How much of your day would you say social media takes up?
“Well, I do it every day, that’s for sure. Right now when I’m finishing a couple of projects I can’t really focus on it as much.
“I try to plan ahead for launches of collections or things that are really important to be planned out, but I’m not a PR brand so I don’t have an Excel sheet or anything.”
Do you enjoy that side of it or is it just something you feel like you have to do?
“Sometimes I do, but sometimes I feel like it’s kind of depressing. When I spend too much time on it, I’m a bit like – I feel like the more you scroll on it and the more you get into it, the more it becomes kind of depressing and you think, ‘Maybe I’ll just turn it off now because it just doesn’t make me feel good.’”
Who are your customers? Are they individuals or do you work with fashion houses? Who do you sell your products to?
“Both – or all those things you mentioned. It’s very diverse. If we are talking about the scarves, it’s generally women, but sometimes also men for their wives or mothers or girlfriends. I also make custom ones – scarves and handbags and dresses.
“I also work for companies – I’m doing one thing for a winery, I did another thing for a hotel. Just very different things, very different projects, which makes it exciting, because it’s not repetitive.
“And so far I’ve had real luck with customers and clients so I’m happy with that. Because sometimes people can be – and I understand, because they’re investing the money and time into you – but sometimes it can be interesting.”
So it wasn’t difficult to find customers in the beginning?

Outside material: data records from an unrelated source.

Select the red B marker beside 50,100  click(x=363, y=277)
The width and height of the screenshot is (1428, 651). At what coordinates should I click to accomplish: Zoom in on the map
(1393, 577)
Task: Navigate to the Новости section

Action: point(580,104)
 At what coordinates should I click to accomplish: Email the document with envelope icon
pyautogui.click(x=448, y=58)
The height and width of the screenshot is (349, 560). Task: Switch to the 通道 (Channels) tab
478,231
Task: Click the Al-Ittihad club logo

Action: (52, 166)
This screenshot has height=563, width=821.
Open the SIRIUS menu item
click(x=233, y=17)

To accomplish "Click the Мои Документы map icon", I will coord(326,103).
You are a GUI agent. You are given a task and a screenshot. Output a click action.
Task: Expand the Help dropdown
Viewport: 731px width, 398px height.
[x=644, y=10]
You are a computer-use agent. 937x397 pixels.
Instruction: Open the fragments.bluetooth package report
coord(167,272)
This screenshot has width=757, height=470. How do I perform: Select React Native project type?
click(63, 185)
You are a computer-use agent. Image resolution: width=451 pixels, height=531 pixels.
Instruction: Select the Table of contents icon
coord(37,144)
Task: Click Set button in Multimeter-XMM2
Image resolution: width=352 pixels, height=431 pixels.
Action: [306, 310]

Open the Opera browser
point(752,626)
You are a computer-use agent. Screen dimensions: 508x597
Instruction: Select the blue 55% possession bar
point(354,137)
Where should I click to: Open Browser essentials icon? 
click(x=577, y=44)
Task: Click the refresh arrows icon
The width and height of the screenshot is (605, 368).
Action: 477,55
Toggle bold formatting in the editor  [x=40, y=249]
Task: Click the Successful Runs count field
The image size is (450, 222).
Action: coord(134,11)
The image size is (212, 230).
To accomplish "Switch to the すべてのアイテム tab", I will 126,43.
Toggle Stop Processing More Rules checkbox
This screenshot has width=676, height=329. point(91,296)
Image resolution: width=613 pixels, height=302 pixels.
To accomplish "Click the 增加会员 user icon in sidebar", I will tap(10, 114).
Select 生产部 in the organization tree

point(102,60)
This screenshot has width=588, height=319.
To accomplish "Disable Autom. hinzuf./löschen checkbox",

“I think it kind of evolved naturally. It started kind of slow and then I think maybe word of mouth is one of the best ways how I’m getting customers. Social media as well, media in general, Designblok – all of these ways of kind of presenting your work.”
Do you have a favourite thing you’ve designed?
“I do have a few favourites in terms of the scarves, like the poppies – I guess it’s also because of the topic. It’s from the Bohemia collection and I made it as an homage to my grandma and to my childhood.
“But beyond that it’s difficult to say. I like this tapestry because it has a meaning to me as well, I did it as part of the Grayson Perry project. It depends really. When I finish a project I usually hate it, and then after a while I’m beginning to love it again. Or at least appreciate it.”
What’s your main source of inspiration?
“Anything really, anything. I go to a lot of art exhibitions and museums, just walking in nature, talking to people, listening to stories – I love stories, legends, fairy tales. All of this kind of literature – that really inspires me.”